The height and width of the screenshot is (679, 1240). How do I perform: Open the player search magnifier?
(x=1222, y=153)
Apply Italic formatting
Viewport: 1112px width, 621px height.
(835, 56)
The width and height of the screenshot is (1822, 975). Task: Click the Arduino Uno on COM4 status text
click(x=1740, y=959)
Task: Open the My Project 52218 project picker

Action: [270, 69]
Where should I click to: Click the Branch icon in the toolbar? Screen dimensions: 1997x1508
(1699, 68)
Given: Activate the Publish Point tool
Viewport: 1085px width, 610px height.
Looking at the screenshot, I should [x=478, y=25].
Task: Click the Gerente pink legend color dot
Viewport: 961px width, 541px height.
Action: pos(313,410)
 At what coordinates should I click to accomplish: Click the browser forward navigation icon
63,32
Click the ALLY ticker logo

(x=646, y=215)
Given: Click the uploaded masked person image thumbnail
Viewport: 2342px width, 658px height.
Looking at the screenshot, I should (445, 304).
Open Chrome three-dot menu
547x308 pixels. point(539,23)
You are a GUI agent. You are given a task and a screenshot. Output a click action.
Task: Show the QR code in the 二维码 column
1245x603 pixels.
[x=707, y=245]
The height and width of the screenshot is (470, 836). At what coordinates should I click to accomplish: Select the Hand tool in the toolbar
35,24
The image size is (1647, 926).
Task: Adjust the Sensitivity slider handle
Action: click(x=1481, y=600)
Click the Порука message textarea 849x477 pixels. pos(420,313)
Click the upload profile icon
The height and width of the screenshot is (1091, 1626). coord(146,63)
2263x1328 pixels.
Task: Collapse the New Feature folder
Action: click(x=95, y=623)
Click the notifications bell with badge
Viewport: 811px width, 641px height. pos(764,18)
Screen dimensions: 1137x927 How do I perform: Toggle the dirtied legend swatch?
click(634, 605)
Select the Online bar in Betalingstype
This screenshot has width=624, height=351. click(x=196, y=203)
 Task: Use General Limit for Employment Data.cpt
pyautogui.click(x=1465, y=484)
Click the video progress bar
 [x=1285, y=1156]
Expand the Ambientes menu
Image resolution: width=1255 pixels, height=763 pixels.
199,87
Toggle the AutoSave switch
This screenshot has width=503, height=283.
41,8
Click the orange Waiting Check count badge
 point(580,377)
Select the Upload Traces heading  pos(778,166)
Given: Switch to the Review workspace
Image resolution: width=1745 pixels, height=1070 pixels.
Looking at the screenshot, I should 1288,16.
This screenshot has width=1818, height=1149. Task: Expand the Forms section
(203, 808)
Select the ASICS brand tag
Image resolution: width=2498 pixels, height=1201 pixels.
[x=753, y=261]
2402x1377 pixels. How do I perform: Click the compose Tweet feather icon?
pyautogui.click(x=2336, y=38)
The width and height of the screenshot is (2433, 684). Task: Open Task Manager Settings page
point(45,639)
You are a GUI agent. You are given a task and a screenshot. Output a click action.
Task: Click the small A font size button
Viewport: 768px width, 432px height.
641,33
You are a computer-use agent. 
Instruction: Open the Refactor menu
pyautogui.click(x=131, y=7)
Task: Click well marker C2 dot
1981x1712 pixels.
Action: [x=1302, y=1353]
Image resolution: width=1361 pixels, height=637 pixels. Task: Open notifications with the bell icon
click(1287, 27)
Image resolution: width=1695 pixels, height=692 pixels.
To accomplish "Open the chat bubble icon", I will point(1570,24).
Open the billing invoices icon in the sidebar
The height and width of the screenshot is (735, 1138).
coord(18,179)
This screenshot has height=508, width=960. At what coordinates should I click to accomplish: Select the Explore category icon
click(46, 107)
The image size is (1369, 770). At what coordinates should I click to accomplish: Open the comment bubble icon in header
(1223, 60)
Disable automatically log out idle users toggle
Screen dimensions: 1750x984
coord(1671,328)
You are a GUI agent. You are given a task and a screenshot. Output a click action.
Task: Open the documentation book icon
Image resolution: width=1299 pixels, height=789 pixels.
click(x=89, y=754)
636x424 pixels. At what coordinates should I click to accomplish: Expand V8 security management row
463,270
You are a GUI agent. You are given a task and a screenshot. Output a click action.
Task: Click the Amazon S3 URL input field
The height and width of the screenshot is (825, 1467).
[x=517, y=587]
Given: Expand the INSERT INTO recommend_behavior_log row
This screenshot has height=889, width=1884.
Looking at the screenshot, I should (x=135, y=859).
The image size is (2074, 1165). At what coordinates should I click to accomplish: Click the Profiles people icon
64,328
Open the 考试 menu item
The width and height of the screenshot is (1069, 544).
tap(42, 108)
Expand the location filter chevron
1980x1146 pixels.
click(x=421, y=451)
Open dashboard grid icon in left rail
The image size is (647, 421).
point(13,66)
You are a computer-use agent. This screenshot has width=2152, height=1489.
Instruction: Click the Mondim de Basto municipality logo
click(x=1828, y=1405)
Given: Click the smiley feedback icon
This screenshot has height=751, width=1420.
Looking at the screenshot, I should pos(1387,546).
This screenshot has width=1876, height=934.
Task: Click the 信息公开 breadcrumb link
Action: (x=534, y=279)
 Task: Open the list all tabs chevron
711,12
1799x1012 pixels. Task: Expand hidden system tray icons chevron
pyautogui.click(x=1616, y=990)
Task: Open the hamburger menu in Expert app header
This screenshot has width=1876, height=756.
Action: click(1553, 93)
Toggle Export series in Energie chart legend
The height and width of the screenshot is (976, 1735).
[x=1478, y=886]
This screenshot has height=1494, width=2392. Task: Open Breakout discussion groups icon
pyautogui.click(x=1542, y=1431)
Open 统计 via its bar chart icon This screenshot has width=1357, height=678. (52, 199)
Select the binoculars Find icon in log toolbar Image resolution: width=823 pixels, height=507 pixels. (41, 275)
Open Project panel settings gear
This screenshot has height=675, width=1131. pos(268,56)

==============================

DESCRIPTION OF THE TASK:
Print the data again exactly.

EXERCISE ANSWER:
The height and width of the screenshot is (679, 1240). How do I perform: Open the player search magnifier?
(x=1222, y=153)
Apply Italic formatting
Viewport: 1112px width, 621px height.
(835, 56)
The width and height of the screenshot is (1822, 975). Task: Click the Arduino Uno on COM4 status text
click(x=1740, y=959)
Task: Open the My Project 52218 project picker

Action: [270, 69]
Where should I click to: Click the Branch icon in the toolbar? Screen dimensions: 1997x1508
(1699, 68)
Given: Activate the Publish Point tool
Viewport: 1085px width, 610px height.
Looking at the screenshot, I should [x=478, y=25].
Task: Click the Gerente pink legend color dot
Viewport: 961px width, 541px height.
Action: pos(313,410)
 At what coordinates should I click to accomplish: Click the browser forward navigation icon
63,32
Click the ALLY ticker logo

(x=646, y=215)
Given: Click the uploaded masked person image thumbnail
Viewport: 2342px width, 658px height.
Looking at the screenshot, I should (445, 304).
Open Chrome three-dot menu
547x308 pixels. point(539,23)
You are a GUI agent. You are given a task and a screenshot. Output a click action.
Task: Show the QR code in the 二维码 column
1245x603 pixels.
[x=707, y=245]
The height and width of the screenshot is (470, 836). At what coordinates should I click to accomplish: Select the Hand tool in the toolbar
35,24
The image size is (1647, 926).
Task: Adjust the Sensitivity slider handle
Action: click(x=1481, y=600)
Click the Порука message textarea 849x477 pixels. pos(420,313)
Click the upload profile icon
The height and width of the screenshot is (1091, 1626). coord(146,63)
2263x1328 pixels.
Task: Collapse the New Feature folder
Action: click(x=95, y=623)
Click the notifications bell with badge
Viewport: 811px width, 641px height. pos(764,18)
Screen dimensions: 1137x927 How do I perform: Toggle the dirtied legend swatch?
click(634, 605)
Select the Online bar in Betalingstype
This screenshot has width=624, height=351. click(x=196, y=203)
 Task: Use General Limit for Employment Data.cpt
pyautogui.click(x=1465, y=484)
Click the video progress bar
 [x=1285, y=1156]
Expand the Ambientes menu
Image resolution: width=1255 pixels, height=763 pixels.
199,87
Toggle the AutoSave switch
This screenshot has width=503, height=283.
41,8
Click the orange Waiting Check count badge
 point(580,377)
Select the Upload Traces heading  pos(778,166)
Given: Switch to the Review workspace
Image resolution: width=1745 pixels, height=1070 pixels.
Looking at the screenshot, I should 1288,16.
This screenshot has width=1818, height=1149. Task: Expand the Forms section
(203, 808)
Select the ASICS brand tag
Image resolution: width=2498 pixels, height=1201 pixels.
[x=753, y=261]
2402x1377 pixels. How do I perform: Click the compose Tweet feather icon?
pyautogui.click(x=2336, y=38)
The width and height of the screenshot is (2433, 684). Task: Open Task Manager Settings page
point(45,639)
You are a GUI agent. You are given a task and a screenshot. Output a click action.
Task: Click the small A font size button
Viewport: 768px width, 432px height.
641,33
You are a computer-use agent. 
Instruction: Open the Refactor menu
pyautogui.click(x=131, y=7)
Task: Click well marker C2 dot
1981x1712 pixels.
Action: [x=1302, y=1353]
Image resolution: width=1361 pixels, height=637 pixels. Task: Open notifications with the bell icon
click(1287, 27)
Image resolution: width=1695 pixels, height=692 pixels.
To accomplish "Open the chat bubble icon", I will point(1570,24).
Open the billing invoices icon in the sidebar
The height and width of the screenshot is (735, 1138).
coord(18,179)
This screenshot has height=508, width=960. At what coordinates should I click to accomplish: Select the Explore category icon
click(46, 107)
The image size is (1369, 770). At what coordinates should I click to accomplish: Open the comment bubble icon in header
(1223, 60)
Disable automatically log out idle users toggle
Screen dimensions: 1750x984
coord(1671,328)
You are a GUI agent. You are given a task and a screenshot. Output a click action.
Task: Open the documentation book icon
Image resolution: width=1299 pixels, height=789 pixels.
click(x=89, y=754)
636x424 pixels. At what coordinates should I click to accomplish: Expand V8 security management row
463,270
You are a GUI agent. You are given a task and a screenshot. Output a click action.
Task: Click the Amazon S3 URL input field
The height and width of the screenshot is (825, 1467).
[x=517, y=587]
Given: Expand the INSERT INTO recommend_behavior_log row
This screenshot has height=889, width=1884.
Looking at the screenshot, I should (x=135, y=859).
The image size is (2074, 1165). At what coordinates should I click to accomplish: Click the Profiles people icon
64,328
Open the 考试 menu item
The width and height of the screenshot is (1069, 544).
tap(42, 108)
Expand the location filter chevron
1980x1146 pixels.
click(x=421, y=451)
Open dashboard grid icon in left rail
The image size is (647, 421).
point(13,66)
You are a computer-use agent. This screenshot has width=2152, height=1489.
Instruction: Click the Mondim de Basto municipality logo
click(x=1828, y=1405)
Given: Click the smiley feedback icon
This screenshot has height=751, width=1420.
Looking at the screenshot, I should pos(1387,546).
This screenshot has width=1876, height=934.
Task: Click the 信息公开 breadcrumb link
Action: (x=534, y=279)
 Task: Open the list all tabs chevron
711,12
1799x1012 pixels. Task: Expand hidden system tray icons chevron
pyautogui.click(x=1616, y=990)
Task: Open the hamburger menu in Expert app header
This screenshot has width=1876, height=756.
Action: click(1553, 93)
Toggle Export series in Energie chart legend
The height and width of the screenshot is (976, 1735).
[x=1478, y=886]
This screenshot has height=1494, width=2392. Task: Open Breakout discussion groups icon
pyautogui.click(x=1542, y=1431)
Open 统计 via its bar chart icon This screenshot has width=1357, height=678. (52, 199)
Select the binoculars Find icon in log toolbar Image resolution: width=823 pixels, height=507 pixels. (41, 275)
Open Project panel settings gear
This screenshot has height=675, width=1131. pos(268,56)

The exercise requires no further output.